3. Hire Right Before You Train
Before spending thousands on training programmes, ask yourself: Did we hire someone who actually wants to lead? Do they have the emotional maturity to guide others? The best training in the world can't fix a poor hiring decision. Choose people with leadership potential from the start.
4. Care Like You Mean It
Your team knows when you're faking it. Genuine interest in their careers, goals, and even their lives outside work builds real trust. When people feel truly cared for, their confidence grows, their loyalty deepens, and their motivation soars.
5. Listen with Empathy
Don't just hear words but understand the context, feelings, and truth behind what your team is telling you. Empathetic listening creates psychological safety, which means people will share their real ideas, concerns, and creativity instead of just telling you what they think you want to hear.
6. Be Transparent (No Gatekeeping)
Share information openly with your team. Obviously, some things must stay confidential, but transparency about company direction, challenges, and decisions reduces stress and confusion. When people understand the bigger picture, they make better decisions and feel more connected to the mission.
7. Take the Blame, Share the Credit
When things go wrong, step up and own it completely. When things go right, shine the spotlight on your team. This isn't just good manners, it's smart leadership. People will walk through walls for leaders who protect them when times are tough and celebrate them when times are good.
8. Create Psychological Safety
Can your team speak the truth without fear? Can they ask hard questions? Can they disagree with you without worrying about consequences? When people feel safe, they innovate, take smart risks, and bring their full creativity to work. Fear kills innovation. Safety fuels it.
9. Use People's Strengths
Everyone on your team is good at something. Your job is to figure out what that is and give them opportunities to use those strengths. “Don't force a bird to swim and a fish to fly.” When people work in their zone of genius, everyone wins.

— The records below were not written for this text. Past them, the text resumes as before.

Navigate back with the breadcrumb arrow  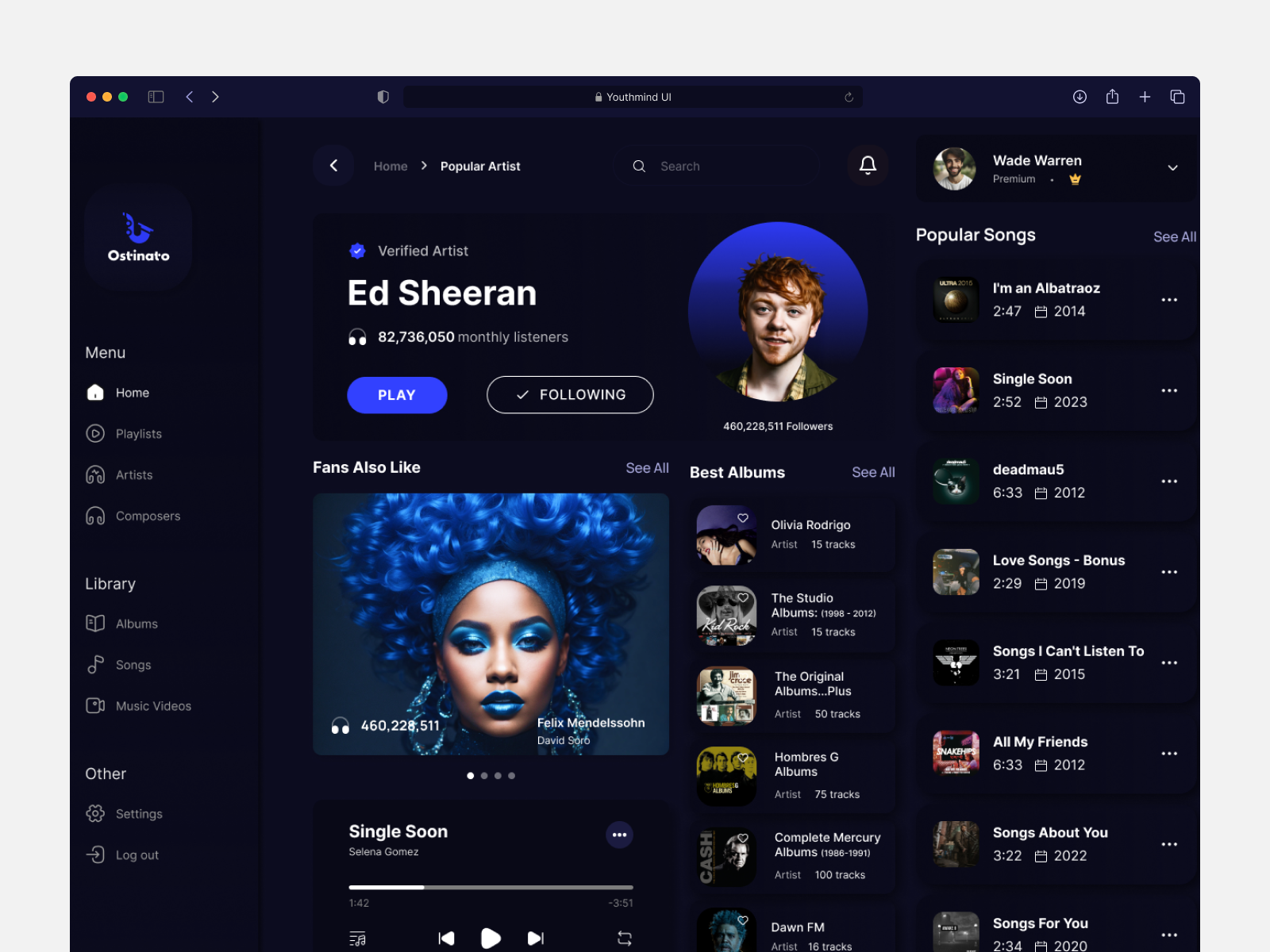pos(333,165)
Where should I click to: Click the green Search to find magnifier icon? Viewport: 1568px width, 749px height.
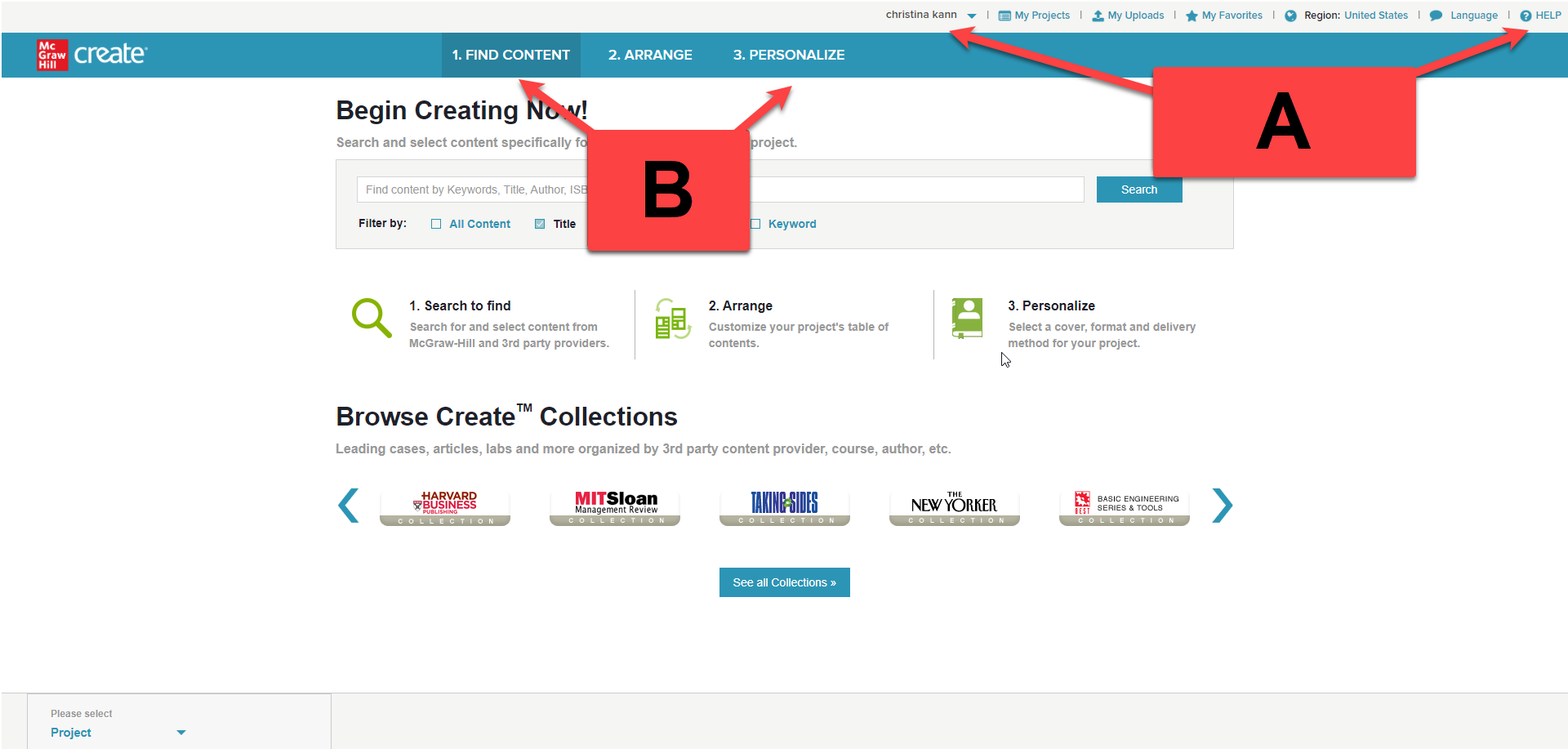tap(372, 319)
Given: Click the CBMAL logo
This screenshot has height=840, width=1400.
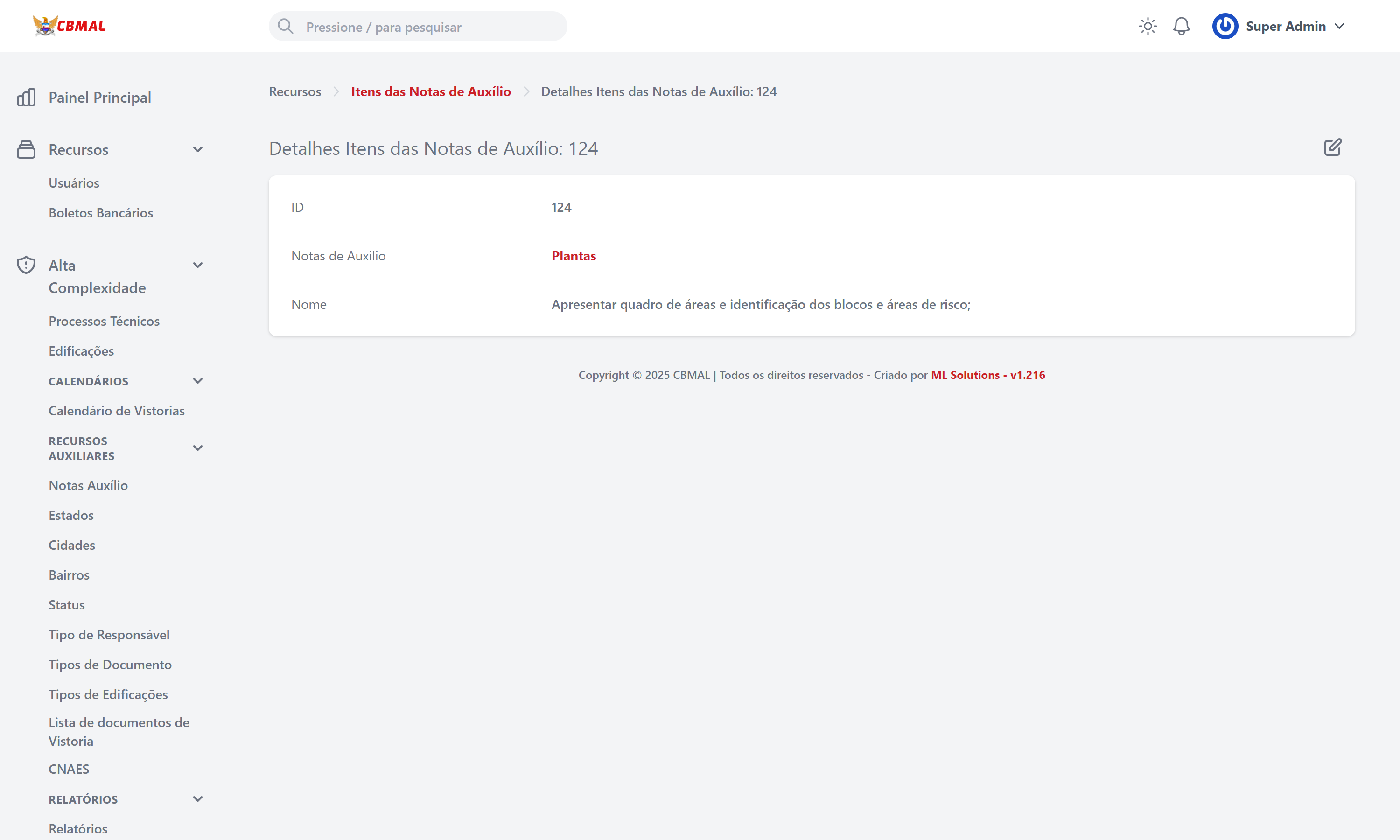Looking at the screenshot, I should 69,26.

10. Spend Quality Time with Your Team
Leadership takes time, and there's no shortcut. Spend real, focused time learning what energises each person, what challenges they face, and what they value most.
These 10 skills aren't theory
They're the practical, daily behaviours that separate good leaders from great ones. They're about mindset, strategy, and emotional intelligence combined.
The good news? These skills can be learned and developed with the right approach. Whether you're already in a leadership role or preparing for one, building these habits starts with understanding your natural strengths and how to leverage them effectively. When leaders work from their strengths rather than against them, development feels less like fixing weaknesses and more like unleashing potential to thrive in any situation.
Ready to lead with authenticity? The leaders your team actually wants to follow don't try to be someone they're not—they discover what makes them uniquely effective and build from there. Every leader has a different combination of natural talents. The key is knowing yours and using them intentionally.